# Best way to remove paint from cinder block wall



## spaceman spif (Jul 28, 2009)

I'm remodeling a room in my basement and I found the cinder block walls had been painted with the first coat being a mildew resistant finish, and then the second, outer coat was Dry-lok waterproofing, so they painted the two types on the walls in the wrong order. (I found this out thanks to someone on here explaining to me why the Dry-lok was peeling off in large chunks :thumbsup: )

I am using a grinder with a coarse knotted cup brush to remove both layers of paint and it works, but it's eating up the brushes quickly and it's taking foreeeevveeerrr to finish the job. Is there a faster way?


----------



## stadry (Jun 20, 2009)

aurand.net,,, IF you can rent 1, good luck,,, otherwise, use a wire brush mounted on a 4" grinder,,, much faster than the knott'd stuff

don't forget a leather apron, gloves, & GOOD safety glasses + face shield :thumbsup:


----------



## spaceman spif (Jul 28, 2009)

I'll try the regular wire cup brush, and hopefully it's faster than the knotted. Thanks!

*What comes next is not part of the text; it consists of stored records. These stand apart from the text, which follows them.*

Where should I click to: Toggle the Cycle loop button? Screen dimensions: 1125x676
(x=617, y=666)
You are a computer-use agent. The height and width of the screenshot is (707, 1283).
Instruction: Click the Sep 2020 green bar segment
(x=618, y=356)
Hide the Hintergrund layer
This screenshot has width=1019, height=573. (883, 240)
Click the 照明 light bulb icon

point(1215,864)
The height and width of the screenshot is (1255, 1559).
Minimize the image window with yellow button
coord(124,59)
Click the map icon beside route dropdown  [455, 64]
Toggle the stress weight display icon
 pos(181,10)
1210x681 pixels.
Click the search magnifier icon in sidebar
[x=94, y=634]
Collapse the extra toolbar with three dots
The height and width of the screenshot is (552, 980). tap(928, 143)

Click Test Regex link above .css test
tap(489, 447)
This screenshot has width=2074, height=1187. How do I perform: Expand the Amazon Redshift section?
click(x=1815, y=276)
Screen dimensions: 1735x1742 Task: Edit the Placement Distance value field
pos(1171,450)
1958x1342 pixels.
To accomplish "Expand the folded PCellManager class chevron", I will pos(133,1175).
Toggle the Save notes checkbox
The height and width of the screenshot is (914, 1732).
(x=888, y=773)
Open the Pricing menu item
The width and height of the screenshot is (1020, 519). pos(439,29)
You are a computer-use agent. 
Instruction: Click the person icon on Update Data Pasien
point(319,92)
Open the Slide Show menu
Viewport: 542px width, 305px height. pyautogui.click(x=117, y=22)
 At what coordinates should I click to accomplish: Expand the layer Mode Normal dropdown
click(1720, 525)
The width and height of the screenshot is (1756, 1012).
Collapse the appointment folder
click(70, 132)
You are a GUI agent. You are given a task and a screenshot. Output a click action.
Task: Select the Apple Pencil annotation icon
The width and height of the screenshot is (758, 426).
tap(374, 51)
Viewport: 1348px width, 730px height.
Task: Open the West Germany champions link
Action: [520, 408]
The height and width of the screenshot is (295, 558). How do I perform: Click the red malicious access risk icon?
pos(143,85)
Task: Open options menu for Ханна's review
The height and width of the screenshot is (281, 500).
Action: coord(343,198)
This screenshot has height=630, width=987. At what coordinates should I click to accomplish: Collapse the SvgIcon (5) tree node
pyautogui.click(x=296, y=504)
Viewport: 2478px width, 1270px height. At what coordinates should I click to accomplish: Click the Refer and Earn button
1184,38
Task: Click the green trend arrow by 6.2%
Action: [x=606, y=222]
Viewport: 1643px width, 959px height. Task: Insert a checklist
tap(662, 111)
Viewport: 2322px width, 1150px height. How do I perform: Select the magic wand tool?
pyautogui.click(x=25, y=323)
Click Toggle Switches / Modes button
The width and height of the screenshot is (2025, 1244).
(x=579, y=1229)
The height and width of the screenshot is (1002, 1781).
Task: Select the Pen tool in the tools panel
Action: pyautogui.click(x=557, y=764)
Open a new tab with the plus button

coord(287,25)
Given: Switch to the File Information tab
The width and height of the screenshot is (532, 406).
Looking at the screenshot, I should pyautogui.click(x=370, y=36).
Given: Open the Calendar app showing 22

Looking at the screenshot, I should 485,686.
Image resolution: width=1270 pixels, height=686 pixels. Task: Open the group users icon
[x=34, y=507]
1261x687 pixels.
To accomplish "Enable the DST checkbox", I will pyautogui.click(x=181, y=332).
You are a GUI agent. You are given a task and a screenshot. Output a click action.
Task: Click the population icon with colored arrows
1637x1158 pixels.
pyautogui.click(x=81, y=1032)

Three straight days of grinding. My arms are sore. Someone is out of shape. :yes:


----------



## spaceman spif (Jul 28, 2009)

Wanted to give a thanks - the wire brush was definitely faster than any other method. :thumbsup:

Also wanted to let others know, the expensive wire brushes are worth it. Unless you enjoy picking out dozens of tiny wires embedded in your skin. :no:


----------